Cualquiera resbala y cae
No han pasado los primeros quince días del gobierno del Presidente Iván Duque y sin querer queriendo hemos visto caer a tres de sus alfiles más importantes, dos en el área de seguridad y un tercero que tendría a su cargo, nada más ni nada menos, que la vigilancia de quienes manejan recursos o bienes de la Nación. El afán de que el General en retiro, Humberto Guatibonza, estuviese frente de la Dirección Nacional de Inteligencia se vio frustrado al ponerse al descubierto que se encuentra vinculado a una investigación que le adelanta la Fiscalía por chuzadas ilegales.
Cayó también el nombramiento de Claudia Ortiz, una abogada boyacense que sin haberse posesionado se sentía atornillada a la silla de la Dirección de la Unidad Nacional de Protección; el anuncio de ese nombramiento desató una verdadera tormenta en redes sociales, tormenta que culminó cuando la Ministra del Interior Nancy Patricia Gutiérrez informó que por decisión del Presidente la abogada Ortiz no sería nombrada Directora de la UNP.
El tercero en la lista de los caídos es el ingeniero agrónomo oriundo del sur de la Guajira José Félix Lafaurie, a quien el país recuerda por ser unos de los más reconocidos promotores de la Política de Seguridad Democrática; personaje siniestro que en el 2004 debió abandonar su cargo de Superintendente de Notariado y Registro a consecuencia de una sanción impuesta por la Procuraduría General de la Nación que lo encontró culpable de tráfico de influencias. De Lafaurie se ha dicho que promovió el despojo de tierras por parte de los paramilitares.
Estas primeras pifias en la escogencia de quienes lo acompañarían en estos cuatro años ponen de presente algo que se sabía, la evidente inexperiencia de Iván Duque en asuntos de Estado y la mala influencia que en su gobierno tendría él que ha sido denominado “padre de la seguridad democrática”, no cabe la menor duda que los nombres de quienes vieron frustrado su aterrizaje en este gobierno fueron sugeridos por el Senador Álvaro Uribe.
A la usanza de las arcaicas prácticas de la seguridad democrática Duque pretendía entregar la Dirección Nacional de Inteligencia a un chuzador de profesión, dejar la Dirección de la Unidad Nacional de Protección en manos de quien aborrece a todo lo que le huela a contradictores de su jefe político y “poner a un corrupto a manejar la Contraloría…”
Cualquier parecido con la realidad no es pura coincidencia.

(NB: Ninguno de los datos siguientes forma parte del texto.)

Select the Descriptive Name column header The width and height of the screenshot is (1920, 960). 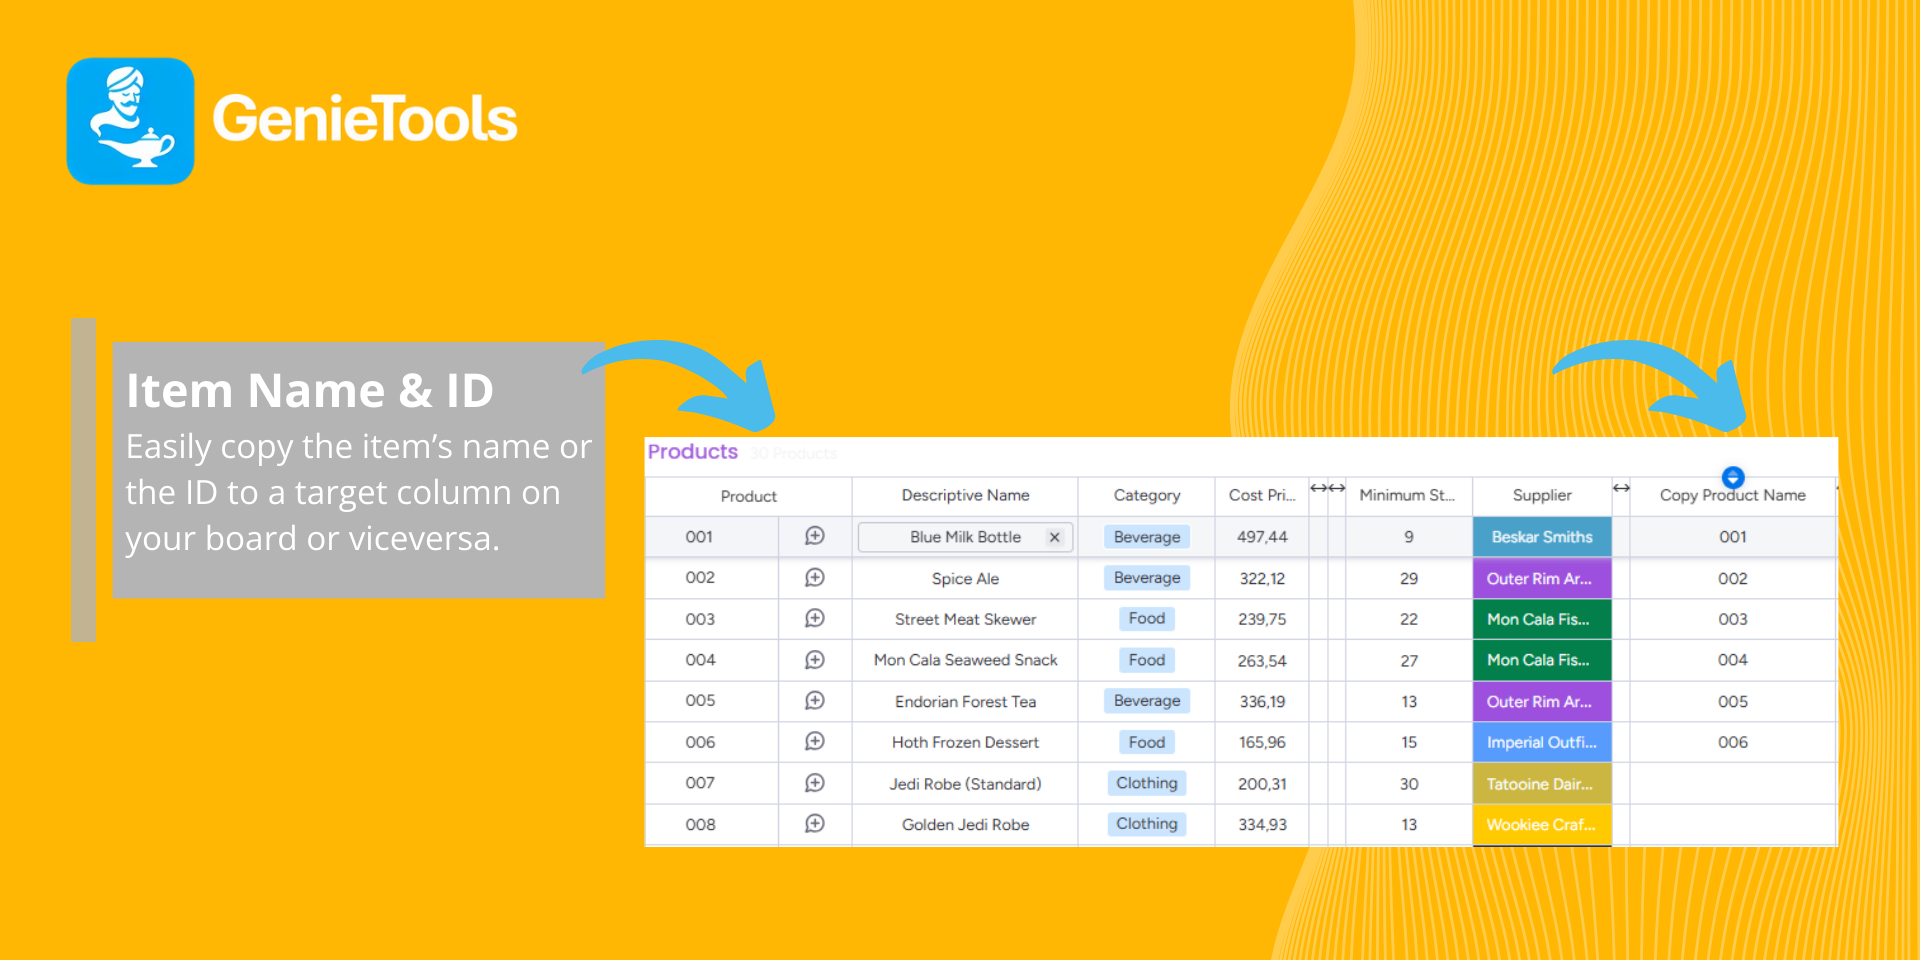coord(965,495)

Estas prácticas del uribismo no deberían extrañarnos. Basta recordar que en su momento el hoy Senador nombró en la Dirección del DAS a un “buen muchacho” para que, entre otras, tuviese bajo su responsabilidad la protección de sindicalistas y defensores de derechos humanos y éste resultó siendo condenado como determinador del asesinato del profesor Alfredo Correa De Andreis a quien nunca brindó protección alguna.
No hay que olvidar que parte de las labores de inteligencia que hoy están en cabeza de la Dirección Nacional de Inteligencia estuvieron en el Gobierno Uribe bajo la égida de María del Pilar Hurtado quien fue condenada por la Sala de Casación Penal de la Corte Suprema de Justicia a 14 años de prisión por interceptaciones ilegales a opositores, magistrados y periodistas a través del Departamento Administrativo de Seguridad.
Y aunque a muchos ha puesto a pensar la frase según la cual “Una cosa es el Centro Democrático y otra, el gobierno”, lo cierto es que la estrepitosa caída de las aspiraciones de ese partido de lograr la elección de José Félix Lafaurie como Contralor General de la República ponen de presente que más temprano que tarde Iván Duque tendrá que echar mano de la mermelada si quiere que sus proyectos pasen en el Congreso.
Por más que se esfuerce en afirmar que el gobierno no tenía candidato a Contralor, razones hay y de sobra para no creer esa afirmación de Iván Duque. Basta recordar como en redes sociales y en eventos de la campaña presidencial afirmó una y otra vez no ser partidario de subir los impuestos a la clase media y ahora que resultó elegido ha dicho que presentará al Congreso un proyecto de reforma tributaria que reducirá los impuestos a los empresarios y los aumentara a los trabajadores. Como diría mi abuela así paga el diablo a quien bien le sirve.
El fracaso por cuenta de la frustrada elección de José Félix Lafaurie es un campanazo de alerta para las huestes uribistas. No le será fácil a la bancada de gobierno lograr la aprobación de los 20 proyectos de ley y de actos legislativo que hasta la fecha han presentado para restringir los derechos fundamentales.
Según el pronóstico de conocidos meteorólogos por ahora no cesará la lluvia que dio la “Bienvenida” a Iván Duque Márquez como Presidente de Colombia y cuando está lloviendo cualquiera resbala y cae.